PROVIDED PASSAGE:
In patients with GIB, it is important to identify high-risk patients who benefit from closer monitoring, more aggressive resuscitation, and early interventions. Risk scores used in upper GIB include the AIMS65, Glasgow-Blatchford, and Rockall scores.(12-14) Factors associated with higher mortality include advanced age, comorbidities, presentation with melena, onset of bleeding while hospitalized, tachycardia, hypotension, altered mental status, and laboratory abnormalities such as elevated BUN, low albumin, and anemia. There also have been a number of risk factor models for poor outcomes in patients with presumed lower GIB. The largest study identified multiple comorbidities, syncope, the absence of abdominal tenderness and diarrhea, nonsteroidal anti-inflammatory drug or antiplatelet use, hypotension, and hypoalbuminemia as risk factors for severe lower GIB.(15) Ongoing hematochezia has also been identified as a risk factor for severity.(16,17)

In this case, the presence of multiple high-risk factors—including onset of bleeding while hospitalized, older age, comorbid disease, hypotension, ongoing bleeding, and failure to adequately respond to IV fluids—should have alerted the clinician to the potentially seriousness of the bleeding. The assumption that most bleeding in IBD is mild may have led the clinician to downplay these signs of serious bleeding. In addition, the presence of altered anatomy, in this case an ileostomy, may make it difficult to predict the location of bleeding because of more rapid transit of blood.

At this point, it would have been appropriate for the clinician to consider transferring the patient to an intensive care setting and to contact the gastroenterologist on call. The input of interventional radiology and surgery also may have been helpful in the event that endoscopy failed to identify and treat the source of bleeding. Indeed, small bowel sources of bleeding are generally more difficult to localize and treat than upper or lower GI sources. A nasogastric lavage might have been used to help determine if this was a brisk upper GIB versus a small bowel bleed, although the presence of clots suggests a more distal source.

REQUIREMENT A: From the GI bleeding passage, extract everything from "In this case, the" down to "transit of blood.".
REQUIREMENT B:
Answer these questions using the GI bleeding passage:
(i) Which three risk scores does it name for upper GIB?
(ii) What altered anatomy did the patient in this case have?
(iii) Besides the gastroenterologist on call, input from which two services might have helped?
REQUIREMENT C: Continue the GI bleeding passage from its final sentence.
The material after this point is unrelated to the GI bleeding passage.

MATERIAL PROVIDED:

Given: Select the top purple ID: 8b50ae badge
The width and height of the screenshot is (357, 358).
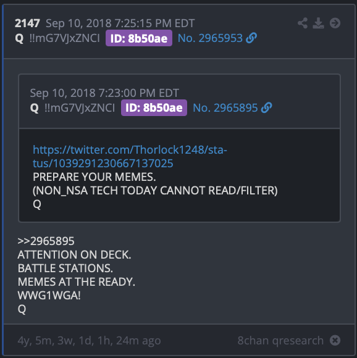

YOUR RESPONSE A:
In this case, the presence of multiple high-risk factors—including onset of bleeding while hospitalized, older age, comorbid disease, hypotension, ongoing bleeding, and failure to adequately respond to IV fluids—should have alerted the clinician to the potentially seriousness of the bleeding. The assumption that most bleeding in IBD is mild may have led the clinician to downplay these signs of serious bleeding. In addition, the presence of altered anatomy, in this case an ileostomy, may make it difficult to predict the location of bleeding because of more rapid transit of blood.

YOUR RESPONSE B:
(i) The AIMS65, Glasgow-Blatchford, and Rockall scores
(ii) An ileostomy
(iii) Interventional radiology and surgery

YOUR RESPONSE C:
Case & Commentary—Part 2

The overnight hospitalist evaluated the patient but decided not to administer a blood transfusion because the patient's hemoglobin was still above the restrictive hemoglobin transfusion threshold of 7.0 g/dL (which has been supported by the literature and promoted as a quality standard). However, the hospitalist failed to recognize the briskness of the patient's blood loss. Several hours later, the patient passed even more blood through his ostomy. Repeat vital signs revealed profound hypotension and tachycardia. Eventually, he lost his pulse and, despite aggressive attempts at resuscitation, the patient died.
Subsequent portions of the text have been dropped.